Script is downloaded into [src/mnist_pytorch.py](./src/mnist_pytorch.py)

## Configure and Run Command

In this section we will be configuring and running a distributed training `Command` job.

The `command` allows user to configure the following key aspects.
- `code` - This is the path where the code to run the command is located.
- `command` - This is the command that needs to be run. In this example, we would execute `mnist_pytorch.py` we downloaded from [ray github repo](https://github.com/ray-project/ray/blob/master/python/ray/tune/examples/mnist_pytorch.py).
- `environment` - This is the environment needed for the command to run. In this example, we would use `rayproject/ray-ml` image provided by `ray`.
- `compute` - The compute on which the command will run. In this example, compute is not specified which means it would use `serverless` compute.
- `instance_type` - VMSize of the `serverless` compute.
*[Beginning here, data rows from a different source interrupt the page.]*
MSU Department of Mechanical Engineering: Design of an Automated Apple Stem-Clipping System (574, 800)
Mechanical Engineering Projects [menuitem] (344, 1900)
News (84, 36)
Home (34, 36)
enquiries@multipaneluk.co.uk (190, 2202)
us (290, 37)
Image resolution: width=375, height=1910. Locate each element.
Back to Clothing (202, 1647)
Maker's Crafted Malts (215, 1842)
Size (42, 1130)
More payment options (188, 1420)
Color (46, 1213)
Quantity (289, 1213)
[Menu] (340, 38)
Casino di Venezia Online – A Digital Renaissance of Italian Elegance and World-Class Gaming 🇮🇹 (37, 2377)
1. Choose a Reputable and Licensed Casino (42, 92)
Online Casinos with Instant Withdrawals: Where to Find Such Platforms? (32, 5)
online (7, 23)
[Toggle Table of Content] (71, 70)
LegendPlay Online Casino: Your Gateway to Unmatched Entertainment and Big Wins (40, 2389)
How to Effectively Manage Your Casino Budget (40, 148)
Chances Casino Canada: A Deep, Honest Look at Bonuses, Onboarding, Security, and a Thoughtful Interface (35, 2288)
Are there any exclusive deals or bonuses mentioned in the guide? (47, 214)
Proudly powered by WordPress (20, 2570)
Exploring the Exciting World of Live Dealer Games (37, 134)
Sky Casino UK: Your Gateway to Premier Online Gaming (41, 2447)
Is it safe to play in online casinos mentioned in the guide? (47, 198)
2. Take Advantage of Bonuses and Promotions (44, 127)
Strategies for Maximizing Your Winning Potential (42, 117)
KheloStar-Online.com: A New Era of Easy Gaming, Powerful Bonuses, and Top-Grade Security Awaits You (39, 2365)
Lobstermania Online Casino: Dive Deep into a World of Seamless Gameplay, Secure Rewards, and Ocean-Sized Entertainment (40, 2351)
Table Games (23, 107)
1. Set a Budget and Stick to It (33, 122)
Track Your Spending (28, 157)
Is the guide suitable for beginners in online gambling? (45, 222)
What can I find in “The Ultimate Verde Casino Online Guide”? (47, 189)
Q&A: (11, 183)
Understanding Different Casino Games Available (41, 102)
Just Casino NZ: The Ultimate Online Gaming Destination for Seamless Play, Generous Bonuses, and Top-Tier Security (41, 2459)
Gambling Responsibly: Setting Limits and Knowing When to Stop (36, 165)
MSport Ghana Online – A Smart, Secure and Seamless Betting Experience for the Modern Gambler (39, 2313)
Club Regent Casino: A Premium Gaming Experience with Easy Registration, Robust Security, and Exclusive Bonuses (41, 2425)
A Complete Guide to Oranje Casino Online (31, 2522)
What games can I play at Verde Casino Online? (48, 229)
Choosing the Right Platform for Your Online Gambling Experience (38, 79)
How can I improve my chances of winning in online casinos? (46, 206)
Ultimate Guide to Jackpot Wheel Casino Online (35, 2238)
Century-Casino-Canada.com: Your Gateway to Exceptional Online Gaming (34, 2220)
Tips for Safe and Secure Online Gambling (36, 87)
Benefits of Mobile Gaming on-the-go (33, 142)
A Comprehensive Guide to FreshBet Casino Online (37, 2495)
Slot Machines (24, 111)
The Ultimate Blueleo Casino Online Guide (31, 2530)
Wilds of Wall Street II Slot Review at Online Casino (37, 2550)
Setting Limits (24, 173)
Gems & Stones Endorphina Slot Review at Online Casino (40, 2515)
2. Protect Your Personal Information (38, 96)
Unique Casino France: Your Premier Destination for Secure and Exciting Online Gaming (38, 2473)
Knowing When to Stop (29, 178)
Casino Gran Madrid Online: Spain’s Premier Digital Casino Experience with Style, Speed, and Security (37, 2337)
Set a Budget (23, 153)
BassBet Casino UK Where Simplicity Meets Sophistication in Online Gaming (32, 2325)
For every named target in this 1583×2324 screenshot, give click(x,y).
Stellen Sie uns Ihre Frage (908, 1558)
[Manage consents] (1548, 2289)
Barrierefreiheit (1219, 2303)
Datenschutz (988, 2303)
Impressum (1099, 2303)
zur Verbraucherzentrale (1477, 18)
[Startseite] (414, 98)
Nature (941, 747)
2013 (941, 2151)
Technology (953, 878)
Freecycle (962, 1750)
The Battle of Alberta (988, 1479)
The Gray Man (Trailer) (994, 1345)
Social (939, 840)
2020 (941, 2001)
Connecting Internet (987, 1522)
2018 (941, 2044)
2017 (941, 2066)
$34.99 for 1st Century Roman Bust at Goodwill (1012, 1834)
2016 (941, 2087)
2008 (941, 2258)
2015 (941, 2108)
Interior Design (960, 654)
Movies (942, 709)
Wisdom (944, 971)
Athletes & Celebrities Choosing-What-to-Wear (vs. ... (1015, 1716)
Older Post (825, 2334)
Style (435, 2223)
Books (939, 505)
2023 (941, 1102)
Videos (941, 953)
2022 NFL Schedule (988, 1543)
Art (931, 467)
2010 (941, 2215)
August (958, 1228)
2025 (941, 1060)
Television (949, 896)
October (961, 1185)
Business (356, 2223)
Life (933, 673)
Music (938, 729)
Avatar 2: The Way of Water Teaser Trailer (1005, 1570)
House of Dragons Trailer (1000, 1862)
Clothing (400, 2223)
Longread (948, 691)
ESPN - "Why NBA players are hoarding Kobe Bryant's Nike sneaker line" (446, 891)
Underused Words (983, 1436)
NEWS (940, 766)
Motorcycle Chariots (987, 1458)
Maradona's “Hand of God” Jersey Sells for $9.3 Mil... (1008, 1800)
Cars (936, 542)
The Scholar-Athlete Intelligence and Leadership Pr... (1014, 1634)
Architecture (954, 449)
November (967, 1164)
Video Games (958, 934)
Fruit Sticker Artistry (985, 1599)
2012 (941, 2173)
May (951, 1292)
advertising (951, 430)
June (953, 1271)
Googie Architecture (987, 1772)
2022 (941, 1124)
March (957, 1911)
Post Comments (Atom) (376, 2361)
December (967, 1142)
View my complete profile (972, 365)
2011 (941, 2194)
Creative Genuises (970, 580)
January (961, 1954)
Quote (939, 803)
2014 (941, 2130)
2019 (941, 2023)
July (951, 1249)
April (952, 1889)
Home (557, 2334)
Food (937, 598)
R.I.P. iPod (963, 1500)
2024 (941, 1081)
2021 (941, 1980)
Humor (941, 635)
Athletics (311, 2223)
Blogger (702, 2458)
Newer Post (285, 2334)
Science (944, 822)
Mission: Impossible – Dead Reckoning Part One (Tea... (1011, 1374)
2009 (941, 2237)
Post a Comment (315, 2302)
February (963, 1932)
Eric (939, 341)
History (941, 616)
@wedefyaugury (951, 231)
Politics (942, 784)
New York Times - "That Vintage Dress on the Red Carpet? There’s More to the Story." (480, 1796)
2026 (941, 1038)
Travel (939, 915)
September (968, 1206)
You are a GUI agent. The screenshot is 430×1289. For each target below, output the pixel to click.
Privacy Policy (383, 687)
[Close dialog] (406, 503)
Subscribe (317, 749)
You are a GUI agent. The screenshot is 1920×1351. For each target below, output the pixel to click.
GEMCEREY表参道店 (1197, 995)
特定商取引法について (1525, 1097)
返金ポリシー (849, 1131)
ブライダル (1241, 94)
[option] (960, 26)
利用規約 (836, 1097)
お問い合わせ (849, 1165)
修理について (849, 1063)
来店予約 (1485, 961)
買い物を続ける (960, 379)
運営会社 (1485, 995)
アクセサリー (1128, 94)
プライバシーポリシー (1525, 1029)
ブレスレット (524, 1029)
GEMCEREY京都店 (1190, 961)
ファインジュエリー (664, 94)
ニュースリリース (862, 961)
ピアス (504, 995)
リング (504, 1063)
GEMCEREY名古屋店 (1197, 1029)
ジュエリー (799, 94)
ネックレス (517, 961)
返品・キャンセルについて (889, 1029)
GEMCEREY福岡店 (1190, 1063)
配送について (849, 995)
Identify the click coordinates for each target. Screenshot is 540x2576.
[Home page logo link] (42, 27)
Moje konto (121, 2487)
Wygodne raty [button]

In this example, we would use `Standard_DS3_v2` cpu cluster.
- `instance_count` - The number of nodes to use for the job. In this example, we would scale `2` nodes.
- `distribution` - Distribution configuration for distributed training scenarios. In this example, we would set it to `ray`. Azure ML job engine would setup Ray cluster automatically.
  - `port` - \[Optional\] The port of the head ray process. Default is `6379`
  - `address` - \[Optional\] The address of Ray head node.
  - `include_dashboard` - \[Optional\] Provide this argument to start the Ray dashboard GUI. Default is `True`
  - `dashboard_port` - \[Optional\] The port to bind the dashboard server to. Default is `8265`
  - `head_node_additional_args` - \[Optional\] Additional arguments passed to ray start in head node.
  - `worker_node_additional_args` - \[Optional\] Additional arguments passed to ray start in worker node.

In [None]:
job = command(
    experiment_name="mnist_pytorch",
    code="./src",  # local path where the code is stored
    command="python mnist_pytorch.py;",
    environment=Environment(
        image="rayproject/ray-ml:2.4.0-py38-cpu"
    ),
    # environment="ray-env",
    # compute="azureml:cpu-cluster",
    instance_type="Standard_DS3_v2",
    instance_count=2,  # In this, only 2 node cluster was created.
    distribution={
        "type": "ray",
        # "port": 6379, # [Optional] The port of the head ray process.
        # "include_dashboard": True, # [Optional] The port of the head ray process.
        # "dashboard_port": 8265, # [Optional] The port of the head ray process.
        # "head_node_additional_args": "--verbose", # [Optional] Additional arguments passed to ray start in head node.
        # "worker_node_additional_args": "--verbose", # [Optional] Additional arguments passed to ray start in head node.
    },
)

## Submit the job

In [None]:
active_job = ml_client.jobs.create_or_update(job)

active_job

## View Ray Dashboard

### Retrieve Ray dashboard link through SDK
After job started **running**, you could get link from `job.services`

In [None]:
import time
from IPython.display import display

# wait until Ray dashboard is ready
active_job = ml_client.jobs.get(active_job.name)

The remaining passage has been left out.